Hace casi un año escribí un post que tuvo mucho más impacto de lo que me habría esperado, más si tenemos en cuenta porque lo escribí en un arrebato de ira. Necesitaba desahogarme, sacar toda la rabia que acumulaba por la enésima partida que moría lentamente por la desidia de algunos jugadores. Por extraño que parezca, esa partida acabó siendo la única campaña larga que he terminado hasta la fecha y una de las partidas más bonitas, emocionantes y plenas en las que he estado. De alguna forma nos las apañamos para apuntalarla entre todos, sacarla adelante y llevarla a buen término con un final épico y emocionante hasta hacernos llorar a mares.

Irónicamente, y como si alguien allá arriba se estuviera riendo de mí, se volvió a poner en marcha otra partida muerta, la que más rabia me daba no haber terminado y a la que María suele llamar Aquella Gran PartidaTM. Esa partida ha revivido por arte de magia después de más de dos años olvidada y soy extremadamente feliz por ello. Sin embargo, y a pesar de que me encantaría que fuera de otra forma, dos años de parón no pueden deshacerse simplemente volviendo a reunir a (casi)todo el mundo. Estamos hablando de más de dos años. Dos años en los que apenas nos juntamos un par de veces. Dos años en los que cada cual siguió su camino. Pero dos años en los que los personajes se mantuvieron congelados.

Durante dos años los jugadores (y el máster) evolucionaron a nivel personal, emocional y humano, y las relaciones entre ellos también; pero para los personajes el tiempo no pasó (lo cual, si tenemos en cuenta que se trata de una partida con viajes en el tiempo no deja de tener cierta gracia).

Te sientas a la mesa y parece que no ha pasado el tiempo. Sois (casi)todos de nuevo. Con ropa distinta, sí; dos años más maduros, tal vez; pero parece que las cosas no han cambiado. Casi. Hace dos años que no hablas con algunos de ellos. Sois prácticamente desconocidos pero a la vez tenéis un pasado común, muchas historias compartidas, algunas buenas, algunas malas, algunas raras y cuando te lo planteas, te das cuenta de lo absurdo de la situación. ¿Cómo vas a retomar las cosas donde quedaron? Es imposible. No eres quien eras. No piensas igual ni tienes las mismas ideas. Hace dos años llevarías al personaje de determinada manera pero eso no tiene por qué ser lo que quieras hacer ahora. Y sin embargo tienes que mantener cierta consistencia. Por respeto a tu personaje y a la historia, por respeto a los demás, marcar cierta transición.

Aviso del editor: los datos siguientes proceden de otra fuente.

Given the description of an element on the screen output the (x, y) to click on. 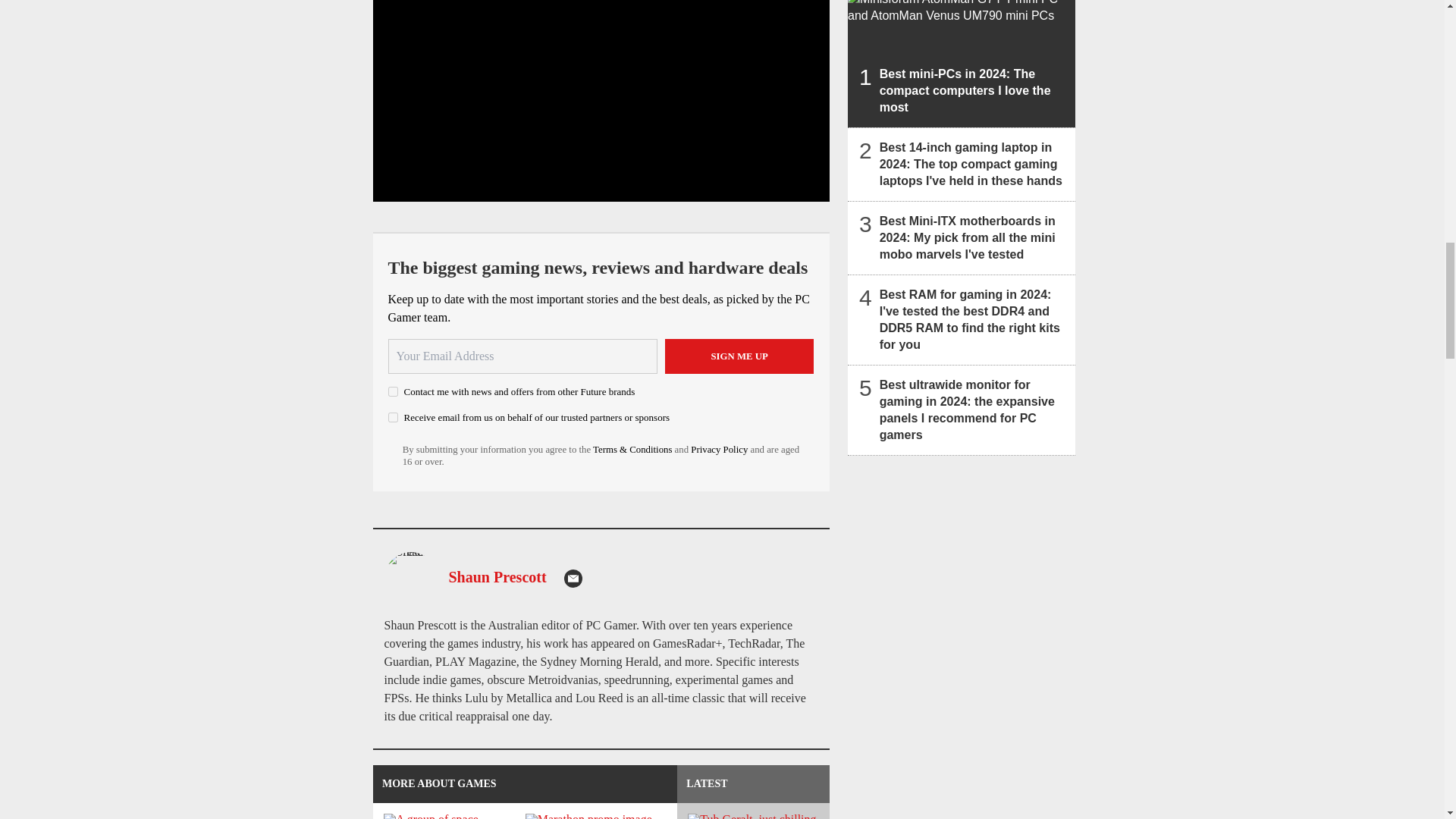
on (392, 391)
Sign me up (739, 356)
on (392, 417)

Pero aparecen las situaciones incómodas. Da la impresión de que todo el mundo finge que las cosas no han cambiado, quizás quieran creer que las cosas no han cambiado y que todo sigue igual, pero no sois las misma personas. Gente que te era próxima ahora son extraños, no puedes mantener el mismo nivel de cercanía pero de alguna manera sientes que deberías porque vuestros personajes es lo que harían. Pero tú no puedes. Es incómodo, no es natural. Y de alguna forma es traicionar a tu personaje, pero tampoco eres capaz de actuar de otra manera. Intentas encontrar el equilibrio que te permita seguir adelante. Y no es fácil. No lo logras la mayor parte de las veces.

No sé muy bien a dónde quiero llegar con todo esto. Tenía (y tengo) muchas ganas de que esta partida siguiera adelante pero ahora que lo hace, soy consciente de que las cosas nunca son tan fáciles como me gustaría que fueran. Creo que solo espero que podamos hacerle la justicia que merece a la historia.